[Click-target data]
########

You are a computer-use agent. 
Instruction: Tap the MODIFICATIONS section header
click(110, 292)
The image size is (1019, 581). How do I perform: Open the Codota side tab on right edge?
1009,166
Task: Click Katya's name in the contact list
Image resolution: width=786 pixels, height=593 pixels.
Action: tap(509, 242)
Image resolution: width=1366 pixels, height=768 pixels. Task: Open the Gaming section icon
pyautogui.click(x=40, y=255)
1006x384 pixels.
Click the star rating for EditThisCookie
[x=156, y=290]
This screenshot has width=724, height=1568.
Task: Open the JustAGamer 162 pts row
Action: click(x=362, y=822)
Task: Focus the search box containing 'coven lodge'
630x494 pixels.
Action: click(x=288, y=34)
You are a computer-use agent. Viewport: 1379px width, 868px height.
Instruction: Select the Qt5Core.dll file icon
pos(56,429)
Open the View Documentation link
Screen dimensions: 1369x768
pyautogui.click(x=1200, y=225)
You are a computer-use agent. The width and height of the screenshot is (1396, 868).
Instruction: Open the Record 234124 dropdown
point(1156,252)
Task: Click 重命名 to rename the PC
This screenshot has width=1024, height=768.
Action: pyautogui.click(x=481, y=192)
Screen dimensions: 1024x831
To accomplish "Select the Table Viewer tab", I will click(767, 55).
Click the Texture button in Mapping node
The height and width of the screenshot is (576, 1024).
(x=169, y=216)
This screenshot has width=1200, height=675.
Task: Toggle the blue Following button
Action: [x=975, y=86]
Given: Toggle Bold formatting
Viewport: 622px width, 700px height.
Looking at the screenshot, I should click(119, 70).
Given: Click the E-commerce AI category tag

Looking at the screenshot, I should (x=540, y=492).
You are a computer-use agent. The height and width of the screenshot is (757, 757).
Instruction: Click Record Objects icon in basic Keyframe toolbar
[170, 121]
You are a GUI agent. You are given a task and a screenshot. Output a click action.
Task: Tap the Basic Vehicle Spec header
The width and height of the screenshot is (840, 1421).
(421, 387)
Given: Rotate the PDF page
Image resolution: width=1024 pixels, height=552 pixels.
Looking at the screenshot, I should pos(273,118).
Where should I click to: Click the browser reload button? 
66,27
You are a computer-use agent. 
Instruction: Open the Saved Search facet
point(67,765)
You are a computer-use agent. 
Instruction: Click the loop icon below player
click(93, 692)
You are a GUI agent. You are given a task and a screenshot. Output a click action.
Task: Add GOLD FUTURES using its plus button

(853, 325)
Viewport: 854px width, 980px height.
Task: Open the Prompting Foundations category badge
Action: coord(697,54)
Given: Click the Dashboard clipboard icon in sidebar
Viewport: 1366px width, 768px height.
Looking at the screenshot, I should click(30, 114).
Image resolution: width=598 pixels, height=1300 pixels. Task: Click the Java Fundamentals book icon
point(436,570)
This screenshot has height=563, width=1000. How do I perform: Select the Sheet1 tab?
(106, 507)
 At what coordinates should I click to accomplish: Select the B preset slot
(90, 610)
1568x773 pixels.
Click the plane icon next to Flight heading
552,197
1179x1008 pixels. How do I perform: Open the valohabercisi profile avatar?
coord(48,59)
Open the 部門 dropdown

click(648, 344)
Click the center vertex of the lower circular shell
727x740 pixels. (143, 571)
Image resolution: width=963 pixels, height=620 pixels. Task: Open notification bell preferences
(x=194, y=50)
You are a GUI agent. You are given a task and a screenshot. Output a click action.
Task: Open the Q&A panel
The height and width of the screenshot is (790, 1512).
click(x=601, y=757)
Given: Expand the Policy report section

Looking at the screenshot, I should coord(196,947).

########

▸ Goal
Copy out every line of the material above without changing anything.

▸ Response for this exercise
You are a computer-use agent. 
Instruction: Tap the MODIFICATIONS section header
click(110, 292)
The image size is (1019, 581). How do I perform: Open the Codota side tab on right edge?
1009,166
Task: Click Katya's name in the contact list
Image resolution: width=786 pixels, height=593 pixels.
Action: tap(509, 242)
Image resolution: width=1366 pixels, height=768 pixels. Task: Open the Gaming section icon
pyautogui.click(x=40, y=255)
1006x384 pixels.
Click the star rating for EditThisCookie
[x=156, y=290]
This screenshot has width=724, height=1568.
Task: Open the JustAGamer 162 pts row
Action: click(x=362, y=822)
Task: Focus the search box containing 'coven lodge'
630x494 pixels.
Action: click(x=288, y=34)
You are a computer-use agent. Viewport: 1379px width, 868px height.
Instruction: Select the Qt5Core.dll file icon
pos(56,429)
Open the View Documentation link
Screen dimensions: 1369x768
pyautogui.click(x=1200, y=225)
You are a computer-use agent. The width and height of the screenshot is (1396, 868).
Instruction: Open the Record 234124 dropdown
point(1156,252)
Task: Click 重命名 to rename the PC
This screenshot has width=1024, height=768.
Action: pyautogui.click(x=481, y=192)
Screen dimensions: 1024x831
To accomplish "Select the Table Viewer tab", I will click(767, 55).
Click the Texture button in Mapping node
The height and width of the screenshot is (576, 1024).
(x=169, y=216)
This screenshot has width=1200, height=675.
Task: Toggle the blue Following button
Action: [x=975, y=86]
Given: Toggle Bold formatting
Viewport: 622px width, 700px height.
Looking at the screenshot, I should click(119, 70).
Given: Click the E-commerce AI category tag

Looking at the screenshot, I should (x=540, y=492).
You are a computer-use agent. The height and width of the screenshot is (757, 757).
Instruction: Click Record Objects icon in basic Keyframe toolbar
[170, 121]
You are a GUI agent. You are given a task and a screenshot. Output a click action.
Task: Tap the Basic Vehicle Spec header
The width and height of the screenshot is (840, 1421).
(421, 387)
Given: Rotate the PDF page
Image resolution: width=1024 pixels, height=552 pixels.
Looking at the screenshot, I should pos(273,118).
Where should I click to: Click the browser reload button? 
66,27
You are a computer-use agent. 
Instruction: Open the Saved Search facet
point(67,765)
You are a computer-use agent. 
Instruction: Click the loop icon below player
click(93, 692)
You are a GUI agent. You are given a task and a screenshot. Output a click action.
Task: Add GOLD FUTURES using its plus button

(853, 325)
Viewport: 854px width, 980px height.
Task: Open the Prompting Foundations category badge
Action: coord(697,54)
Given: Click the Dashboard clipboard icon in sidebar
Viewport: 1366px width, 768px height.
Looking at the screenshot, I should click(30, 114).
Image resolution: width=598 pixels, height=1300 pixels. Task: Click the Java Fundamentals book icon
point(436,570)
This screenshot has height=563, width=1000. How do I perform: Select the Sheet1 tab?
(106, 507)
 At what coordinates should I click to accomplish: Select the B preset slot
(90, 610)
1568x773 pixels.
Click the plane icon next to Flight heading
552,197
1179x1008 pixels. How do I perform: Open the valohabercisi profile avatar?
coord(48,59)
Open the 部門 dropdown

click(648, 344)
Click the center vertex of the lower circular shell
727x740 pixels. (143, 571)
Image resolution: width=963 pixels, height=620 pixels. Task: Open notification bell preferences
(x=194, y=50)
You are a GUI agent. You are given a task and a screenshot. Output a click action.
Task: Open the Q&A panel
The height and width of the screenshot is (790, 1512).
click(x=601, y=757)
Given: Expand the Policy report section

Looking at the screenshot, I should coord(196,947).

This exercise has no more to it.